=== Goal of the exercise ===
From the data that follows, print exactly the lines starting at the one containing "You are a GUI" and ending at the one containing "Beirut & Aterton (216, 1974)"; include both of them and nothing more.

=== Recorded data ===
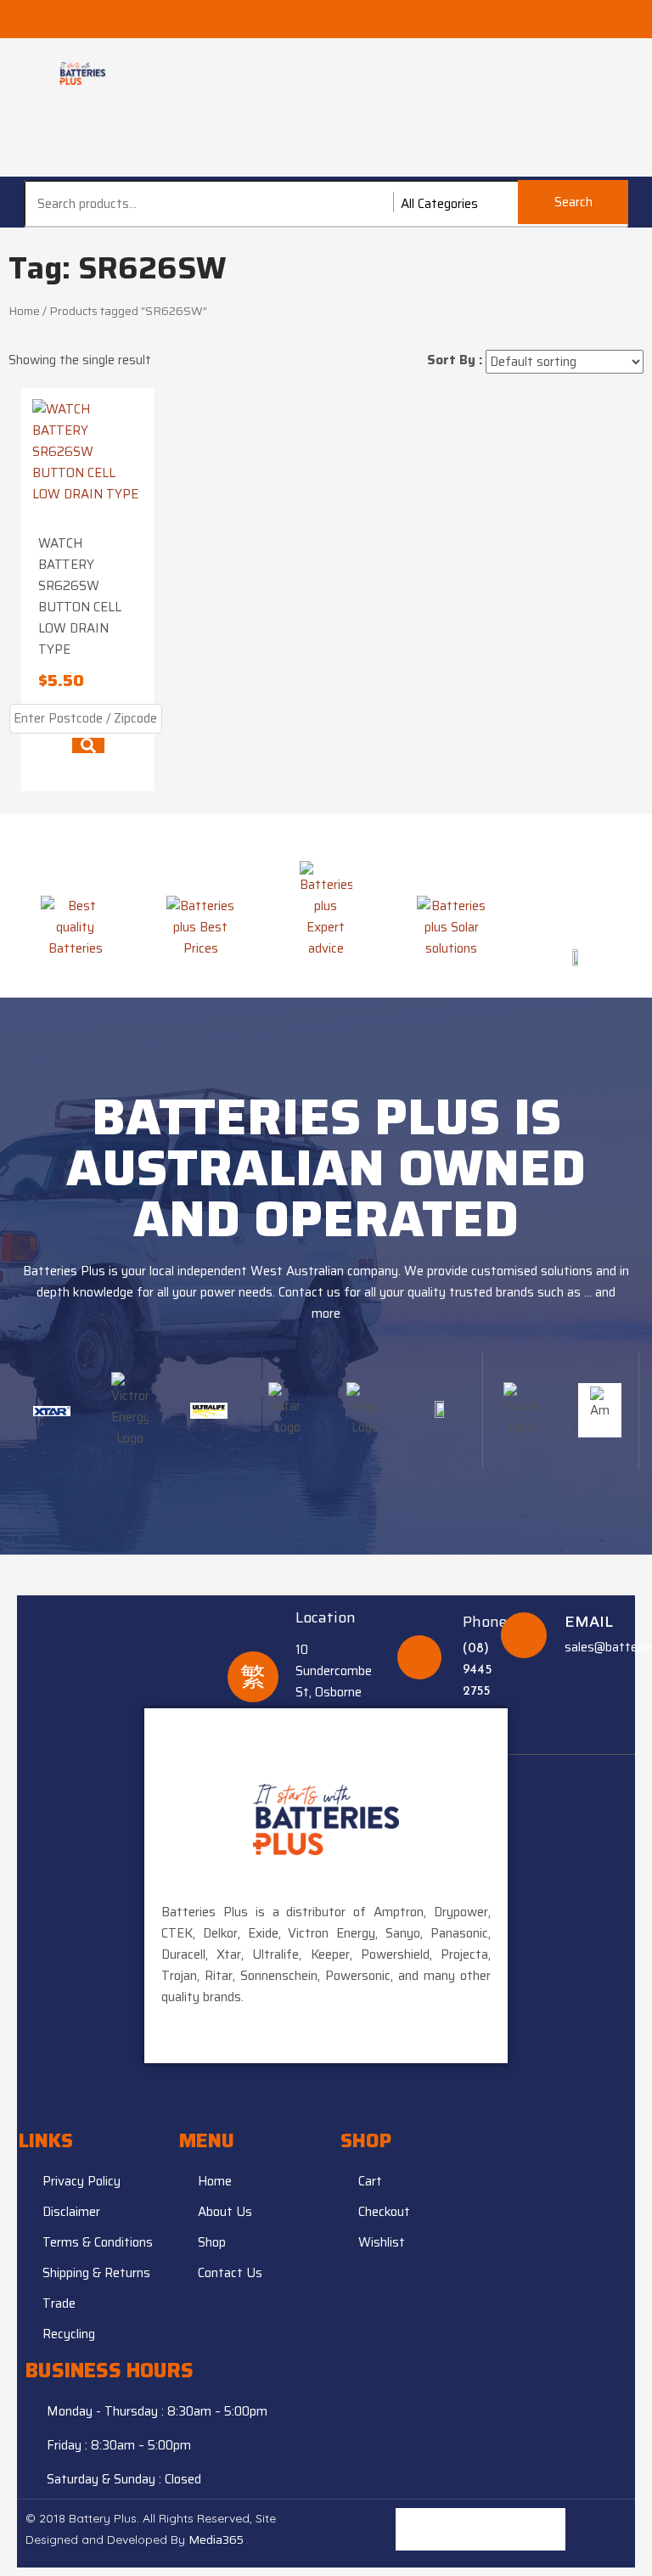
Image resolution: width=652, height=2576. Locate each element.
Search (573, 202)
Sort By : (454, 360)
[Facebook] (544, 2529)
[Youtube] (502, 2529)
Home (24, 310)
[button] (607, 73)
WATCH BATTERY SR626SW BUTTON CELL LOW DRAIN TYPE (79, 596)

--

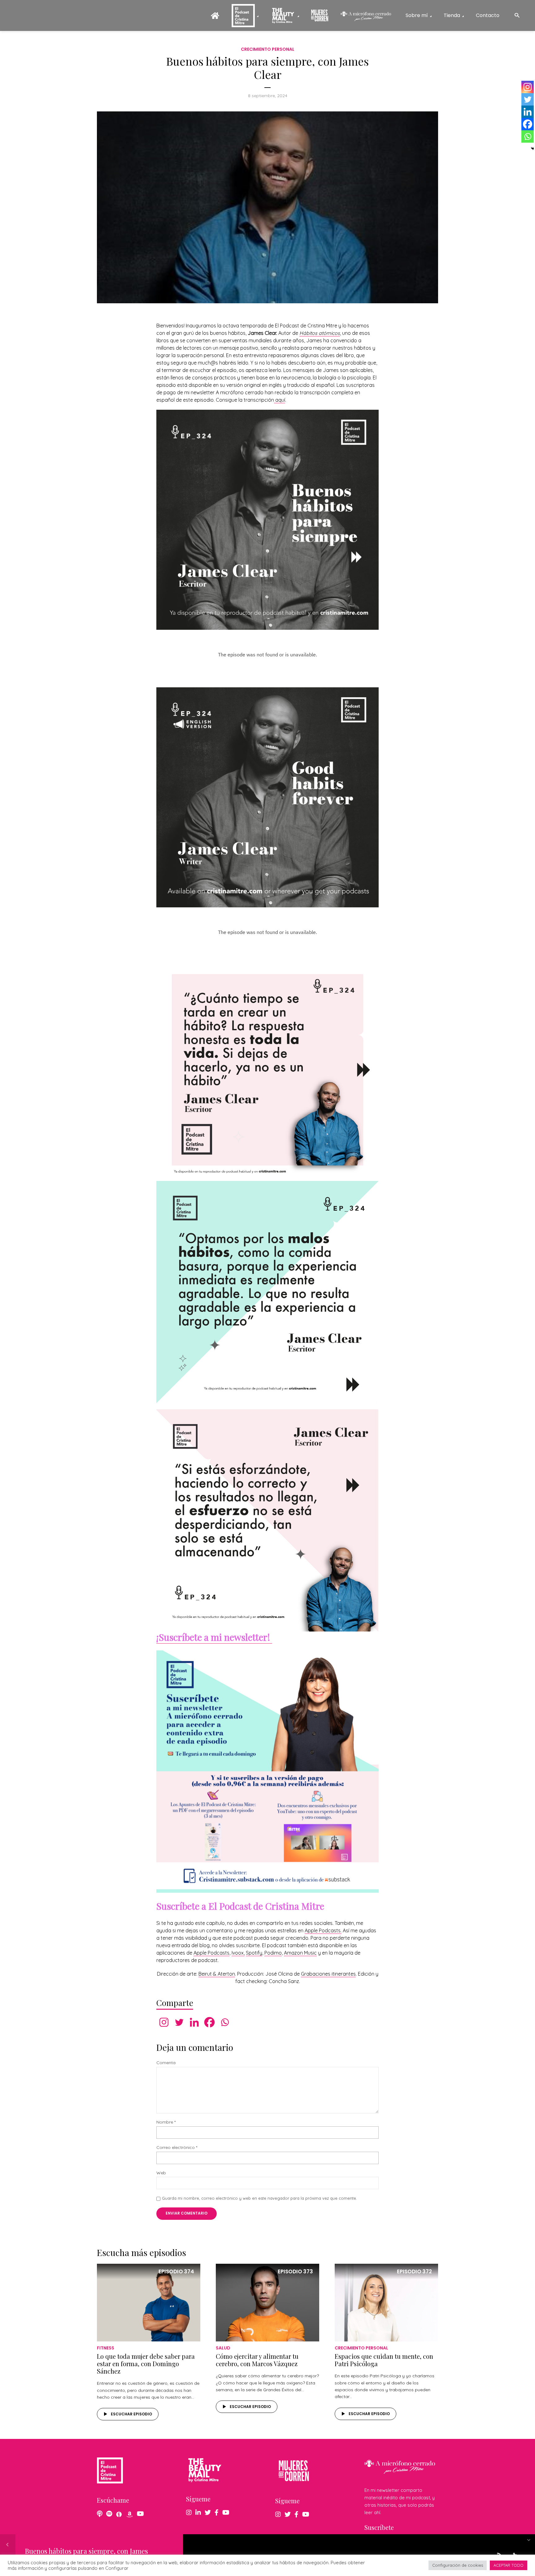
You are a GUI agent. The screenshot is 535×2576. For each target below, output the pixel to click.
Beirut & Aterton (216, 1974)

* * *

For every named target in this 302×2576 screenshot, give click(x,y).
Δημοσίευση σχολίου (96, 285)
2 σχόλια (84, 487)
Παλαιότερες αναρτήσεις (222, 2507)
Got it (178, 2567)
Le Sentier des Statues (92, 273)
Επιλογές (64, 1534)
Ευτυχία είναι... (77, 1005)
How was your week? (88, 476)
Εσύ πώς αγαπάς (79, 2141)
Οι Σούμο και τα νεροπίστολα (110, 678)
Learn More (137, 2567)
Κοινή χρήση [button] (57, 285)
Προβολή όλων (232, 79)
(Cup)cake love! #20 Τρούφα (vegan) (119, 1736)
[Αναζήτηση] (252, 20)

=== Response to the exercise ===
You are a GUI agent. The screenshot is 535×2576. For each target below, output the pixel to click.
Beirut & Aterton (216, 1974)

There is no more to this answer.